### Action item
Gather the lines below that include the string "Insert", copying each in full.

Records from a collection:

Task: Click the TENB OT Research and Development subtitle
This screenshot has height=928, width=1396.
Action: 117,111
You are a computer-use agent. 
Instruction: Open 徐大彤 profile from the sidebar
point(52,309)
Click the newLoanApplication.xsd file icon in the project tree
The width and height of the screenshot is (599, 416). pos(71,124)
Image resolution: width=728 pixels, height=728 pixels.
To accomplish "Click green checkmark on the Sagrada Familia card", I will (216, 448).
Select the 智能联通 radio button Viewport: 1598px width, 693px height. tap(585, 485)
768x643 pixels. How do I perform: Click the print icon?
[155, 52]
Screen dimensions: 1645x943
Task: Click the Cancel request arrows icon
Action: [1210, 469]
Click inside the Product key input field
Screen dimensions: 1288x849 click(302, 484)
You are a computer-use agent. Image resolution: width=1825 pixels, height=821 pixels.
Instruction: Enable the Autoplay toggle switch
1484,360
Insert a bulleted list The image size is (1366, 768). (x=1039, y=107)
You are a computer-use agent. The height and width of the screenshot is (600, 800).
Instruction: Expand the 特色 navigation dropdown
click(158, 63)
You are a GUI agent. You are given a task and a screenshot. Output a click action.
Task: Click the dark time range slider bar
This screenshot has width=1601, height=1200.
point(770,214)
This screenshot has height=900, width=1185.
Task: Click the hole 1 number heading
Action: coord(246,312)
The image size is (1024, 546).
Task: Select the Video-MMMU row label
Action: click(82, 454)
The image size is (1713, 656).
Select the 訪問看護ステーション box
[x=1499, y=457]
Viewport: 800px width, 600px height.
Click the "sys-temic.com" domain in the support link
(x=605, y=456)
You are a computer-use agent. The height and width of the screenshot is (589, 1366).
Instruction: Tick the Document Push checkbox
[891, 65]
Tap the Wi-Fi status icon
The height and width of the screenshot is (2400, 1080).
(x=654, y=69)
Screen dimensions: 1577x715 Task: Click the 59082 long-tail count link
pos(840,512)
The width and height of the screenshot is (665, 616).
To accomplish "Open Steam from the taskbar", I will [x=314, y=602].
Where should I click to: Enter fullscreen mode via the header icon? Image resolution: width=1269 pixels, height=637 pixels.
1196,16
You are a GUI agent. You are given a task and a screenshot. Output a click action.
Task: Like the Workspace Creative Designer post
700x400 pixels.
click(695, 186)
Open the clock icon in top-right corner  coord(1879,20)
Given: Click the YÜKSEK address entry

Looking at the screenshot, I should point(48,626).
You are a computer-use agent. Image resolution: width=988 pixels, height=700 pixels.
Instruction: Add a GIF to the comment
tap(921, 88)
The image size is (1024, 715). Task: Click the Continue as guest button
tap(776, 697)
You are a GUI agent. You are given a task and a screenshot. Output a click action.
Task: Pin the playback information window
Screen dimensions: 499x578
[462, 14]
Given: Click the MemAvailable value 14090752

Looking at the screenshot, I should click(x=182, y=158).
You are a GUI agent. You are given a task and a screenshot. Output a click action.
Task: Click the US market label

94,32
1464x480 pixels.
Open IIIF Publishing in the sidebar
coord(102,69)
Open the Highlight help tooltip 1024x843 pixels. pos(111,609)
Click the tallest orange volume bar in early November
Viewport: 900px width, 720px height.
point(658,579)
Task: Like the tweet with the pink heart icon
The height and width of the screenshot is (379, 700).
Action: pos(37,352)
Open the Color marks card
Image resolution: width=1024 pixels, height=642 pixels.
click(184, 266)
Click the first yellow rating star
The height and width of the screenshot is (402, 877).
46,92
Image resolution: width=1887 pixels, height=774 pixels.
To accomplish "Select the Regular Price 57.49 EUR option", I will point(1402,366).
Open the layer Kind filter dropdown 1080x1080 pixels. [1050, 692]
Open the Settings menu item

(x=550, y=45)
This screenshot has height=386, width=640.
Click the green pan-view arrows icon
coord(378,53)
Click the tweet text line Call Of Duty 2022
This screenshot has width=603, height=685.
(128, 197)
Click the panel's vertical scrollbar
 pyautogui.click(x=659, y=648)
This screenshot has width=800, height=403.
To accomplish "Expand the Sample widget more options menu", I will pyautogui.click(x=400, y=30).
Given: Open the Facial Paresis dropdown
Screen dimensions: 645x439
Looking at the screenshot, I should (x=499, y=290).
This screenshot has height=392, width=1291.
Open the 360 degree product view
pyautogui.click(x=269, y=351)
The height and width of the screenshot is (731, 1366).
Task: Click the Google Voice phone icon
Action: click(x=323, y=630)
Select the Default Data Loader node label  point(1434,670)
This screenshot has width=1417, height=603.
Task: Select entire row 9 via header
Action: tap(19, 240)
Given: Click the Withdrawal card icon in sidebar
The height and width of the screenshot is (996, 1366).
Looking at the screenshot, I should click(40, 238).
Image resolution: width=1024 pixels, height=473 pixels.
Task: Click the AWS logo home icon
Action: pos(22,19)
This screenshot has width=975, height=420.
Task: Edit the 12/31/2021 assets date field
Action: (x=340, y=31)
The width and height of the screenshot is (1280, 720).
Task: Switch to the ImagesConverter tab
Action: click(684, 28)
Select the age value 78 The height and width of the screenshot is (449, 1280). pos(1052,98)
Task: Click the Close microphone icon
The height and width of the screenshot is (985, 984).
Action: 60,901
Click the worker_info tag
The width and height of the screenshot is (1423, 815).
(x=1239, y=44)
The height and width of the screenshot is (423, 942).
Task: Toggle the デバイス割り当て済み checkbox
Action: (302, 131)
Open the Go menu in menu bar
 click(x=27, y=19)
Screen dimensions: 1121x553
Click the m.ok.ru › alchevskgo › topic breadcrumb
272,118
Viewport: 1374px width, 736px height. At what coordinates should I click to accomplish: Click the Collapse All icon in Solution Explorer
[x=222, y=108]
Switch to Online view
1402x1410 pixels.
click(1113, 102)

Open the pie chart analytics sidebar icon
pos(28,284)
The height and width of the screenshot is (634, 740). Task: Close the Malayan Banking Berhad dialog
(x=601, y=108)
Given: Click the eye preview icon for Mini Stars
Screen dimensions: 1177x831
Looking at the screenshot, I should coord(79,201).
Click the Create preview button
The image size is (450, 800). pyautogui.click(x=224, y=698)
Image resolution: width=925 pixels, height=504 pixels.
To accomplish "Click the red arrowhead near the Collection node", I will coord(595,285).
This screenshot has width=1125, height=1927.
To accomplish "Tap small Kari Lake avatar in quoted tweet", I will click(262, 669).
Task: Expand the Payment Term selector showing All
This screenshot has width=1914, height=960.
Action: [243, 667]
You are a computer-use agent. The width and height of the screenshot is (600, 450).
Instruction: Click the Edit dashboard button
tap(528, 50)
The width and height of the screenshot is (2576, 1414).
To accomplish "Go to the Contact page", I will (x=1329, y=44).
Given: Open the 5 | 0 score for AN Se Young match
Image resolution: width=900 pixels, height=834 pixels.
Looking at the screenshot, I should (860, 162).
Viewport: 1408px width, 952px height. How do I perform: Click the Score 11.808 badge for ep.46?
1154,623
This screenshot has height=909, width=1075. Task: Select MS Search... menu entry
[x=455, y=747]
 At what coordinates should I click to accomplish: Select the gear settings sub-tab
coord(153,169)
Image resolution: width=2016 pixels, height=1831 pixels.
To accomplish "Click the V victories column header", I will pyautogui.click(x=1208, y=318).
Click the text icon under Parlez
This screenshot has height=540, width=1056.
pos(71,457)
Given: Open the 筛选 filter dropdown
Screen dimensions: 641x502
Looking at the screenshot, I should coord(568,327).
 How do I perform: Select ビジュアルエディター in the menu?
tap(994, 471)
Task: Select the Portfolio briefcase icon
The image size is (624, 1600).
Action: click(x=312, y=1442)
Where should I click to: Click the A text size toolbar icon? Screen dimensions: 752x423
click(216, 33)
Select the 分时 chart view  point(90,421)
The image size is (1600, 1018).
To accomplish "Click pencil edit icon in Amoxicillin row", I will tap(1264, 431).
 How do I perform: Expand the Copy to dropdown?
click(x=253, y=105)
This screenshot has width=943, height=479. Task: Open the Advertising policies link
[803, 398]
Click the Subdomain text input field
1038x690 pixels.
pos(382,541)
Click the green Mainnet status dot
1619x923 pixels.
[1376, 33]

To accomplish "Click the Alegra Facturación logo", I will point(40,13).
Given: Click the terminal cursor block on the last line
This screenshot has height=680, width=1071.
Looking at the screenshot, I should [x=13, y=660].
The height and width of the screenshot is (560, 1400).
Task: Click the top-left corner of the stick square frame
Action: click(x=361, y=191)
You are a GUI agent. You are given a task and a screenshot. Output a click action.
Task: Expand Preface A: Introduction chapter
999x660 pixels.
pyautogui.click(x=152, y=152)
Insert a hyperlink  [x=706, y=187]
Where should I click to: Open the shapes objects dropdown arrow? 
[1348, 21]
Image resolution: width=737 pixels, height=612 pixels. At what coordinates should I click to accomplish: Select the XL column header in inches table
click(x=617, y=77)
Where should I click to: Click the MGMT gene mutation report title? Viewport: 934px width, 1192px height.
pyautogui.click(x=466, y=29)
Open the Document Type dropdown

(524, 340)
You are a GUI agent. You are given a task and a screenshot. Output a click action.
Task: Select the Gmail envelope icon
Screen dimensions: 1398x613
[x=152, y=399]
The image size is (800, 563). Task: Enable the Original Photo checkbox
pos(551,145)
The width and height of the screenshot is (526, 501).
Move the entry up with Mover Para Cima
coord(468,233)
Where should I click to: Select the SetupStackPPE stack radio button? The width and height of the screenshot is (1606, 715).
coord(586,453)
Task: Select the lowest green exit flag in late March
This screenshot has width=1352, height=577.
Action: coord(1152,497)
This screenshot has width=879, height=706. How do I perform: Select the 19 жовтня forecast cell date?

### Solved problem
Insert a bulleted list The image size is (1366, 768). (x=1039, y=107)
Insert a hyperlink  [x=706, y=187]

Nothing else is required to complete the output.